We experienced unforgettable moments. Marité and I had signed up to be Eucharistic Ministers for the Sunday Mass.

But there were many negative comments (because of the rain during the previous days) that the place was an immense quagmire (and that was the truth), that there were no toilets, that it was dangerous because of the sheer quantity of people, that it was a long way to walk before reaching the venue one, that one had to arrive very early, that it was going to rain…

We said to ourselves: it’s better stay home and watch everything on TV.
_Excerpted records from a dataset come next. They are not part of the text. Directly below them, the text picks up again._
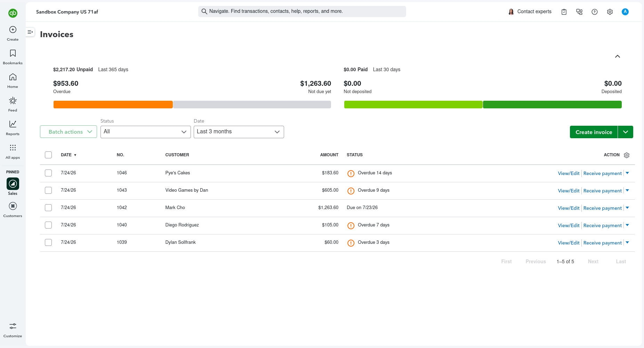
Task: Open Reports chart icon
Action: [13, 124]
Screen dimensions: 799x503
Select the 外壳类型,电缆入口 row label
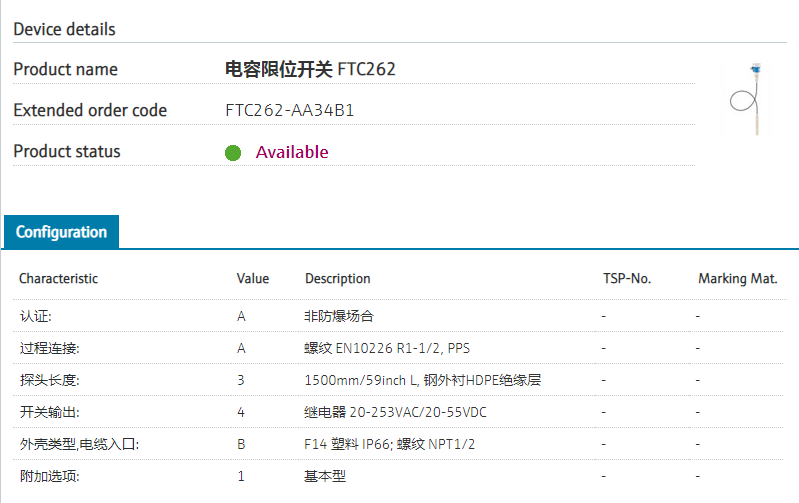click(79, 444)
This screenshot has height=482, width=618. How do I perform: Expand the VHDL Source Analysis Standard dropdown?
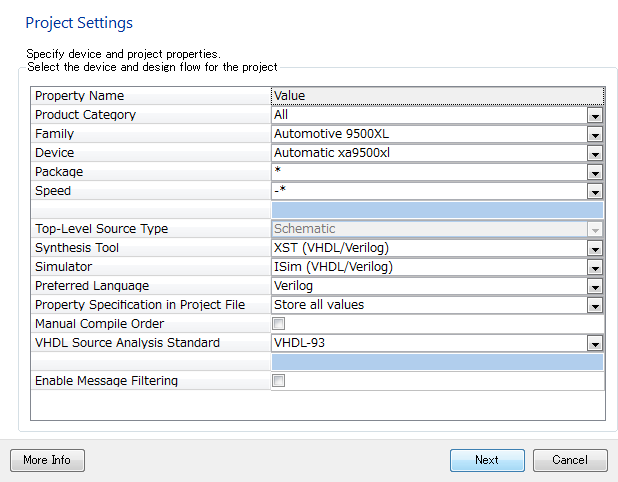coord(595,343)
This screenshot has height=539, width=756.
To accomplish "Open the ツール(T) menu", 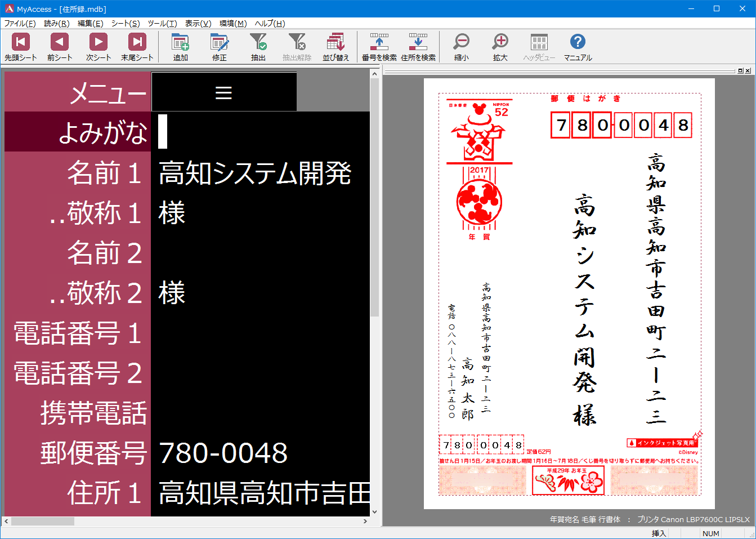I will (162, 24).
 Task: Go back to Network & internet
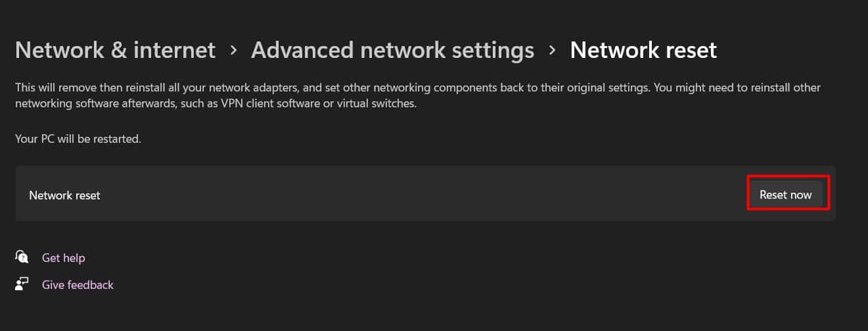[x=115, y=50]
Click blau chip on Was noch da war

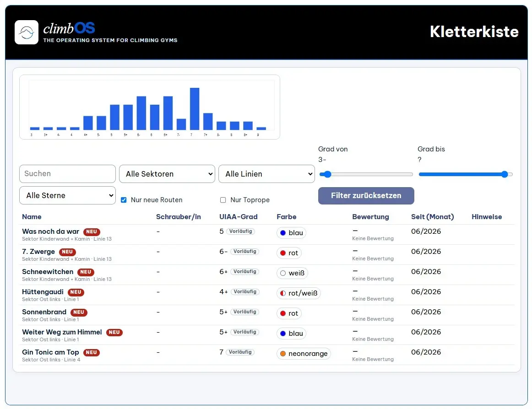coord(292,233)
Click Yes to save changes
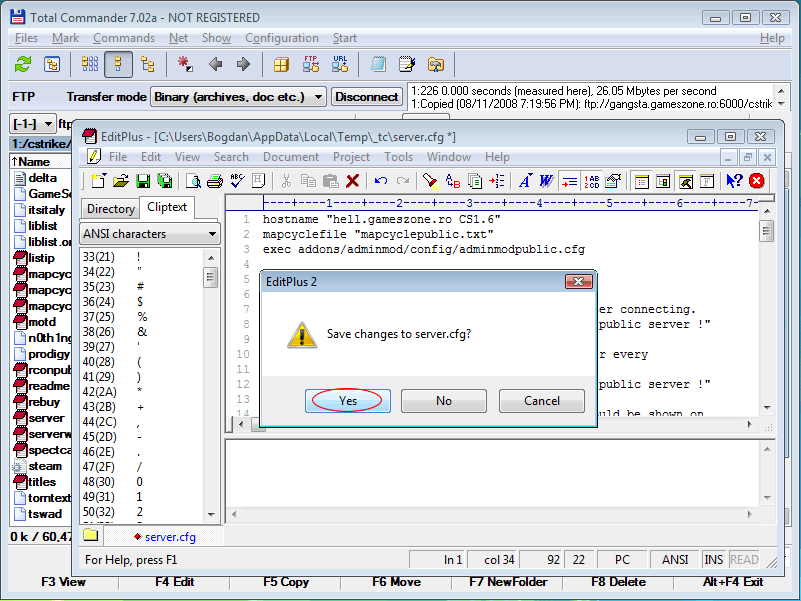This screenshot has width=801, height=601. point(347,400)
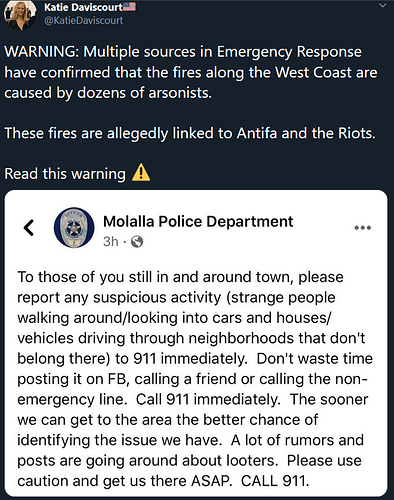Click the 'report any suspicious activity' line
The image size is (394, 500).
point(176,298)
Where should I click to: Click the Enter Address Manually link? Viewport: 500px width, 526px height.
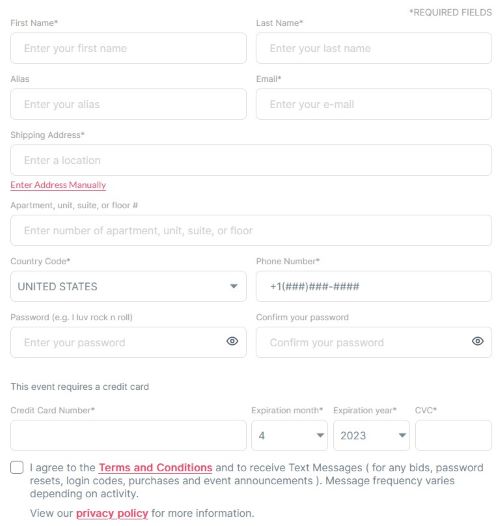[x=58, y=185]
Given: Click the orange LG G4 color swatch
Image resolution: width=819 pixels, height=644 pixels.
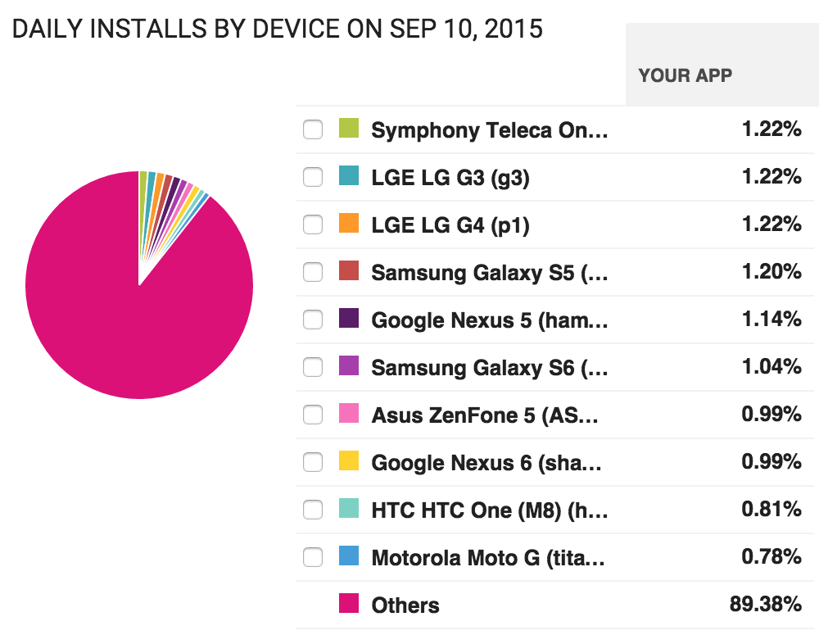Looking at the screenshot, I should coord(349,224).
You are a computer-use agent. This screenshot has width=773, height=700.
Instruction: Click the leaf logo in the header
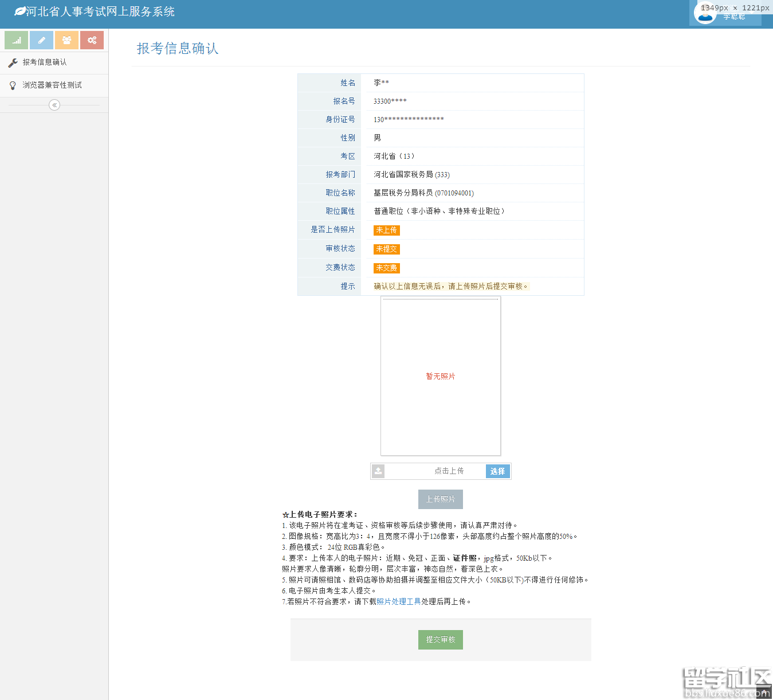tap(20, 11)
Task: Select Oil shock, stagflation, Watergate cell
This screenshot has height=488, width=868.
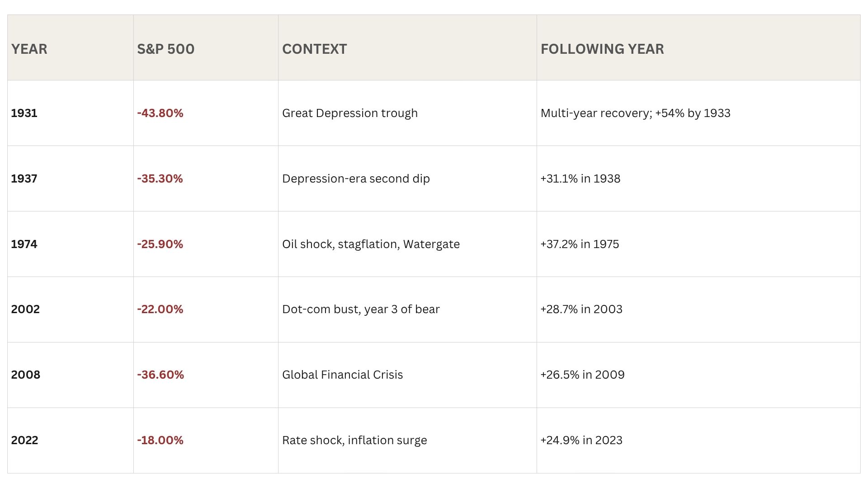Action: click(x=371, y=244)
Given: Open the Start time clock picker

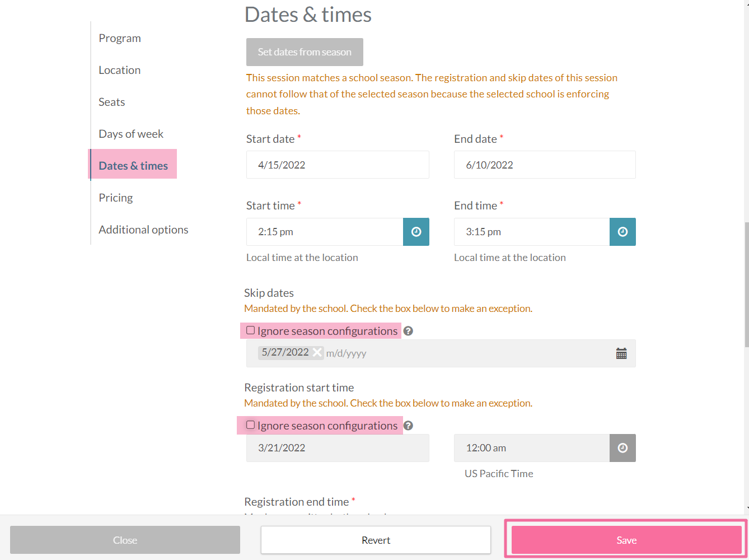Looking at the screenshot, I should point(416,232).
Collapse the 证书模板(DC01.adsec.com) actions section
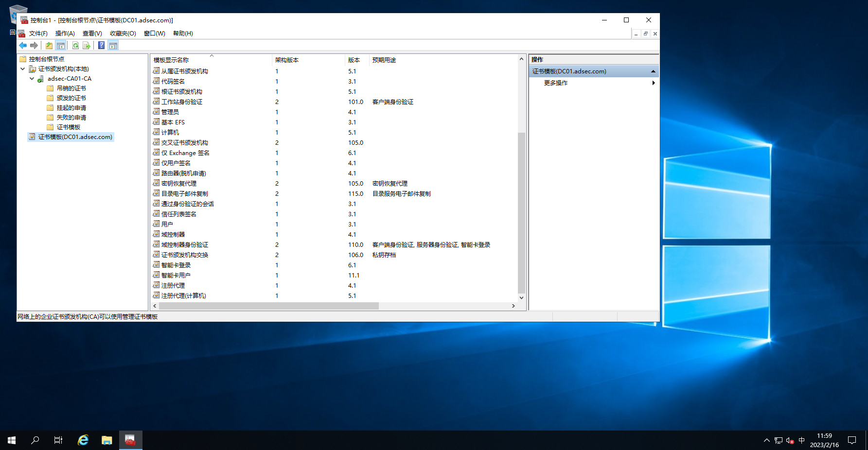Viewport: 868px width, 450px height. click(653, 71)
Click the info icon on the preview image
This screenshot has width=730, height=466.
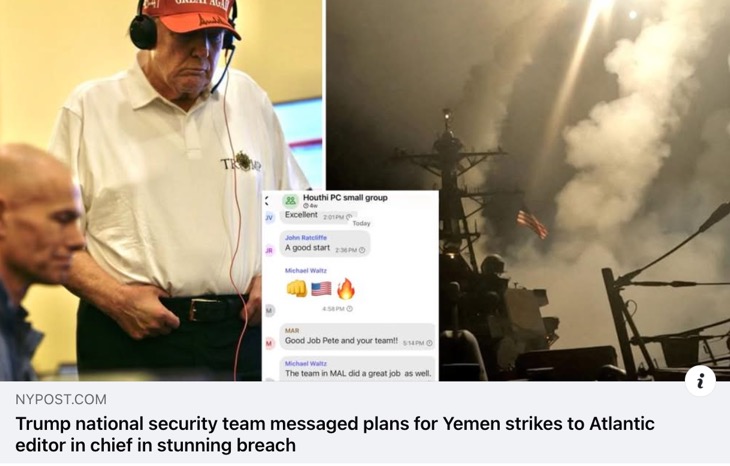point(700,381)
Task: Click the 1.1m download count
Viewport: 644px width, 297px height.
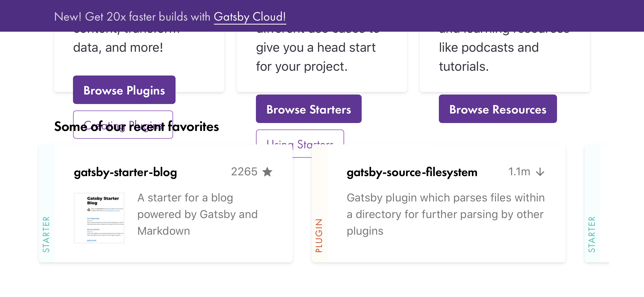Action: pyautogui.click(x=519, y=172)
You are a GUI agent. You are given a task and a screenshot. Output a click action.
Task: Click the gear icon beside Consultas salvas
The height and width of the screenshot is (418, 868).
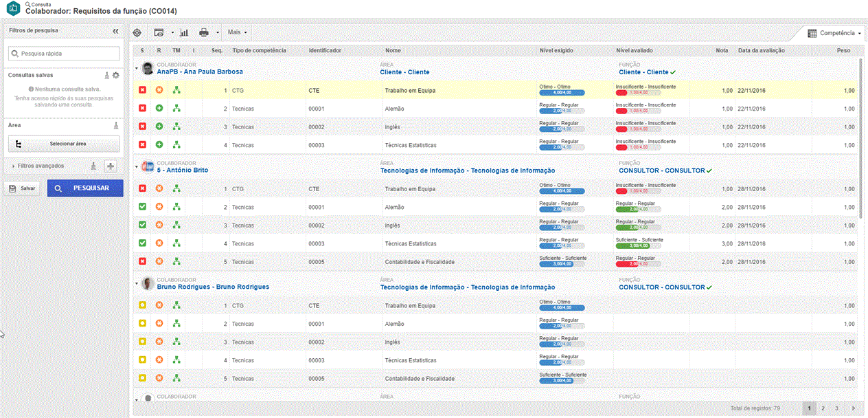coord(116,76)
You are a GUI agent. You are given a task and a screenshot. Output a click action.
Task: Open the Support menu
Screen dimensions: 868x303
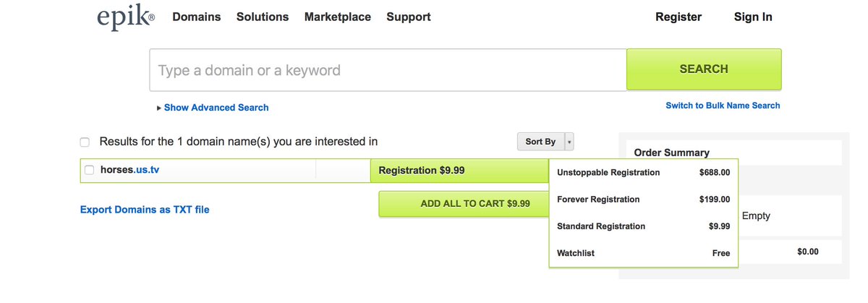[408, 17]
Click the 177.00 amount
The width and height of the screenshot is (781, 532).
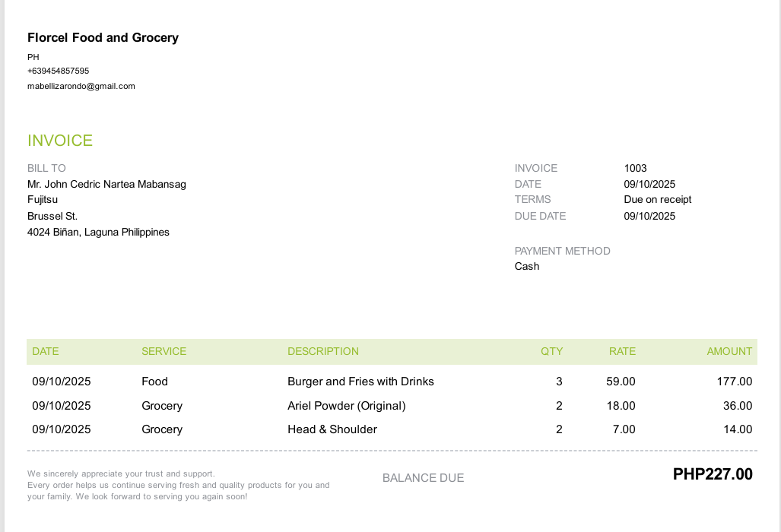pyautogui.click(x=734, y=382)
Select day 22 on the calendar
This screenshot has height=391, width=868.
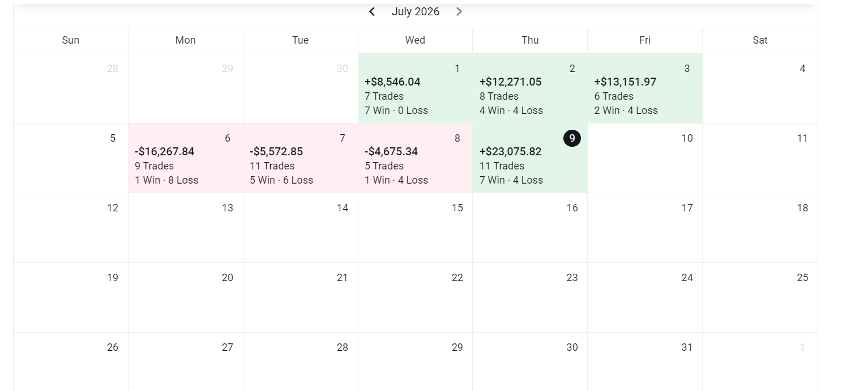pos(415,298)
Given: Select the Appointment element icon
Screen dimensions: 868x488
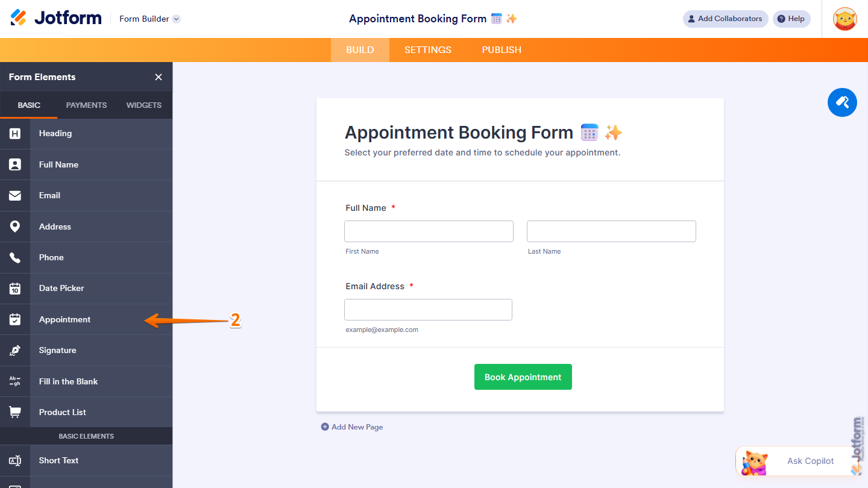Looking at the screenshot, I should click(x=14, y=319).
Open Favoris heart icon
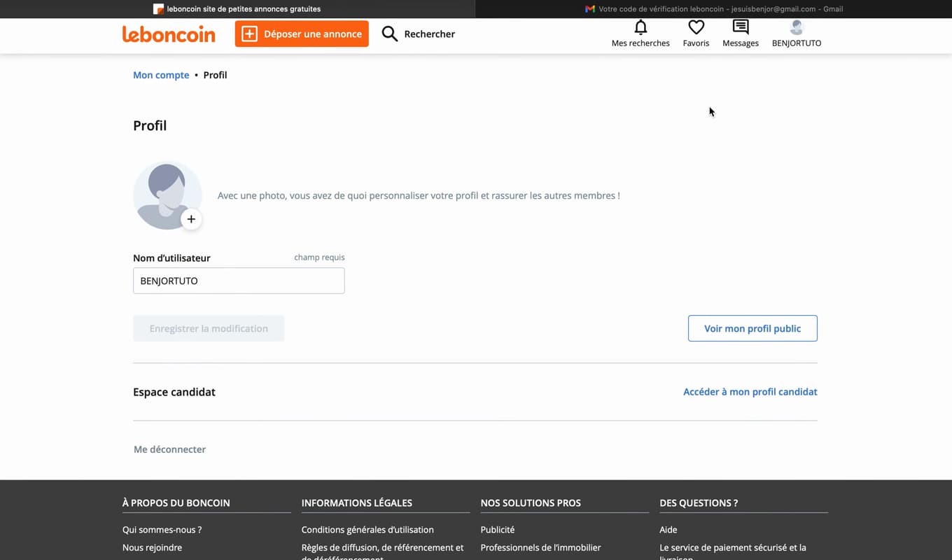The height and width of the screenshot is (560, 952). 696,27
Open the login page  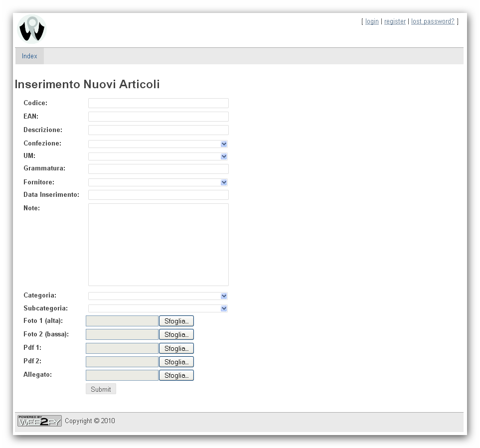[372, 21]
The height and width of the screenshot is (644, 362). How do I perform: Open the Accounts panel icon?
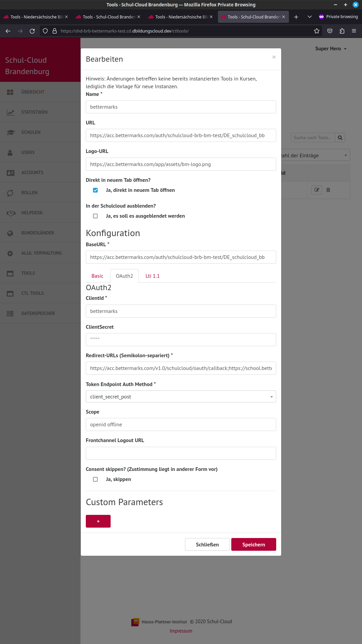pos(10,172)
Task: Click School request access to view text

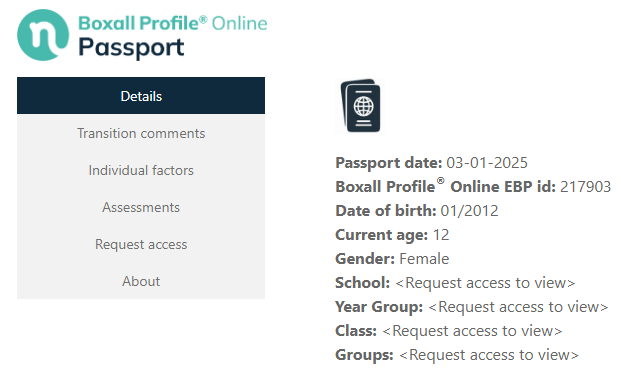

But returning from Tupãrenda (we were at the house of the Schoenstatt Fathers in Tupãrenda) we heard the Pope’s messages on the radio preparing his coming. They repeated several times: “Do not be a passive observer of life, Jesus was not a passive observer of life, he lived it, live life!”

I arrived home and told Marité: Let’s go. And she immediately accepted.

We went…We had to walk a lot…we left home at 5:00 a.m. (Mass was at 10:00 a.m. and everything was over by midday). The day was splendid, the group of human ministers was wonderful, the public was unusually devout, the times of silence were profound, the toilets were a few meters away…and there was mud. But in the end, it was a beautiful atmosphere. We saw the Pope on the screens, but to hear him speak was comforting…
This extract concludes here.